> [取り組む課題]
**a.** 原子力船むつをめぐる紹介文によると、むつはどこで消失しましたか。
**b.** 原子力船むつをめぐる紹介文の最後の文に続けて、その先を書いてください。

:: 文書の抜粋

トラベルミステリー作家になってしまう前は、遠征先へ向かう列車の中から巨人軍全選手を消失させてしまう『消えた巨人軍』のような、スケールの大きい、奇想天外なトリックですでに人気作家でした。本篇もその系列で、原子力船むつが、佐世保港のドックでの修理を終えて下北半島の母港に向かう途中、台風のさなか新潟沖で忽然と消失してしまう。折しも佐渡ヶ島の尖閣湾に大量の魚の死骸が浮かび上がり、ついで湾内の海水から人体に有害なレベルの放射線量が検出される。ひょっとしてむつは、この湾の海底に沈没しているのか? ところが政府は、高放射能を理由に、なかなか本腰を入れて海底を調査しない。
一方、長崎港のドックでは、見た目がむつとそっくりな大型船が建造され、むつの佐世保出港と同じ日に進水し、いずこへか出港していきます。この船の注文主は、アラブの国だった……!?

::::
:: 提供データ

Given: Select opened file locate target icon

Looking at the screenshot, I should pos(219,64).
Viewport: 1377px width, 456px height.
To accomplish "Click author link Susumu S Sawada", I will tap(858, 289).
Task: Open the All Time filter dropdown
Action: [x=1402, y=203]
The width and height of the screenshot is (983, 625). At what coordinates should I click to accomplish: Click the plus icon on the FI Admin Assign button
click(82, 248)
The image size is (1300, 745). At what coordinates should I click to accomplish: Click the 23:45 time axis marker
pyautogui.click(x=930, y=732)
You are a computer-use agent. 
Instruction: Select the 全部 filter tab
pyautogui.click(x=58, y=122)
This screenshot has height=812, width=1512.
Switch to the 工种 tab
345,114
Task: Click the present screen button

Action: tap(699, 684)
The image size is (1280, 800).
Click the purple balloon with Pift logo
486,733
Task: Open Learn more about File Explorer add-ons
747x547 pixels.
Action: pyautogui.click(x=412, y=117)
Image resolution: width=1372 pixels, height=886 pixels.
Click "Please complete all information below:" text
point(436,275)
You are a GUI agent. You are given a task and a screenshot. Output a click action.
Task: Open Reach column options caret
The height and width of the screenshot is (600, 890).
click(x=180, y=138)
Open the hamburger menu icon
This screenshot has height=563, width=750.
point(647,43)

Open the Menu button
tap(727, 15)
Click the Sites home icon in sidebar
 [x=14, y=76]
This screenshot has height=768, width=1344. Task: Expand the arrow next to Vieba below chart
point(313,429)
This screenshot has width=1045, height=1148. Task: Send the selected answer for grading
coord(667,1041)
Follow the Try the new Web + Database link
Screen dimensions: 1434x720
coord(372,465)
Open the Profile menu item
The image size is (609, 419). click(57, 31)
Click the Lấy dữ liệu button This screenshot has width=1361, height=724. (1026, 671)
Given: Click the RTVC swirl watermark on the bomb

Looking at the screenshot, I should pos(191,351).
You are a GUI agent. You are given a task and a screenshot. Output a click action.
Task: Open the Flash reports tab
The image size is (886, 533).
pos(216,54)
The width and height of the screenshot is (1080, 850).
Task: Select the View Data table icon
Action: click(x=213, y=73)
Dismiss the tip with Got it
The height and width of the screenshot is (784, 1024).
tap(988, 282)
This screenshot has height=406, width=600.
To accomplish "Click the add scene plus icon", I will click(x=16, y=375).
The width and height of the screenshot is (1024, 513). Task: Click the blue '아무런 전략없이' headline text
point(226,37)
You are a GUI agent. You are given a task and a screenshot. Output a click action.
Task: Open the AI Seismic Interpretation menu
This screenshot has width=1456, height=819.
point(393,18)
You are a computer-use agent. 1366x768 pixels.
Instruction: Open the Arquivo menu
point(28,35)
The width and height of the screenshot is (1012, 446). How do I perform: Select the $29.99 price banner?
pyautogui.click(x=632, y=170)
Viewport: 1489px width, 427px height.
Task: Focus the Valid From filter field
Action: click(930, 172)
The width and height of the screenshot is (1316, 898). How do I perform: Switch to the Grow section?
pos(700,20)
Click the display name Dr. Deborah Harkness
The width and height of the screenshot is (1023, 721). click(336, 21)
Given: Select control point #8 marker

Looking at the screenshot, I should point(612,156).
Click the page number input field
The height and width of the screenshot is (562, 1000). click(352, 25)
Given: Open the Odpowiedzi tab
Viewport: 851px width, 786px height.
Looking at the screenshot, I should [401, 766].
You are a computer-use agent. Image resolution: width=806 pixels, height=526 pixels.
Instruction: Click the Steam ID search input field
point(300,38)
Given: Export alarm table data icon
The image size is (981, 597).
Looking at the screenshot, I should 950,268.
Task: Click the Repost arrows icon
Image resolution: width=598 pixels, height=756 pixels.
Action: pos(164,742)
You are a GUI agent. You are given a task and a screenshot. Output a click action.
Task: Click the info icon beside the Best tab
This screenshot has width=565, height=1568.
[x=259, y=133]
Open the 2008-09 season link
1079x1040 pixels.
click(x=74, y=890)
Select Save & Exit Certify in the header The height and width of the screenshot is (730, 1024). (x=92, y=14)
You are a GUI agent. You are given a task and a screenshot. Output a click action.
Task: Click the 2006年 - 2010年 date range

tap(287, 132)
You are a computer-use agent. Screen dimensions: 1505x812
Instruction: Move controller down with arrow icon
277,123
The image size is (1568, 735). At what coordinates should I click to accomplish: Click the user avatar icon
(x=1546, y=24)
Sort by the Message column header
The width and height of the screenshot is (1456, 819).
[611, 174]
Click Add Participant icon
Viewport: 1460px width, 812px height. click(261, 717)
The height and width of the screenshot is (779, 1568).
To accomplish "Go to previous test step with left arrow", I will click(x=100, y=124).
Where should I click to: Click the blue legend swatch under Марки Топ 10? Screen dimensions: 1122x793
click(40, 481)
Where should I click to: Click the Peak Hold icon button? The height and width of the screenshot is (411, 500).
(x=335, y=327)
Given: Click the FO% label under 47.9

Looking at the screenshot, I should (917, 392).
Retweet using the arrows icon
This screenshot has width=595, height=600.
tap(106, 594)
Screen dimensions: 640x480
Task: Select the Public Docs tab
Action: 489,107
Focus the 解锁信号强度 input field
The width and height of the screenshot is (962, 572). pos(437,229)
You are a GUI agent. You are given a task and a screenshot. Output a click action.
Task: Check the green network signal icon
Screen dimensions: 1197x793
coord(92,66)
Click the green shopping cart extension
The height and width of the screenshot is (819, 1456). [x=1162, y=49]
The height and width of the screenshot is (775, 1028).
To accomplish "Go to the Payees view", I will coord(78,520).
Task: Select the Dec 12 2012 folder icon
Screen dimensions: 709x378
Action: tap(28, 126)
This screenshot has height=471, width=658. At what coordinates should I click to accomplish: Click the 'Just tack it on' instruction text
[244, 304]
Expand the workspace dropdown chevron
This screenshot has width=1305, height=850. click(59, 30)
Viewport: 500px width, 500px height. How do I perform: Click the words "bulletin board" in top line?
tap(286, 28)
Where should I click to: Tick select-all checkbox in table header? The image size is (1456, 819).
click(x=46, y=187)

::::

> [課題別の結果]
**a.** 台風のさなかの新潟沖で消失しました。

**b.**
と、後半は、俄然国際謀略物語に、スケールアップします。とはいえパズラーであることにブレはない。ただスケールアップした分、やや強引に抑えこんでいて、前後関係から推測すれば、どう考えてもわずか数日で、アメリカから深海調査船が到着する感じだったり、同様に数日で、船がアラビア海まで行っていたりする計算になるのです。この瑕瑾は作者もわかっていて、後半は何月何日とか、事件から何日たった、と言った記述は皆無になります。姑息といえば姑息ですが、それを許容しなければこの壮大なパズルは完成しないので、仕方がありません。私は、面白かったので許容しますが、それではパズラーとして認められないという読者もいるかもしれません。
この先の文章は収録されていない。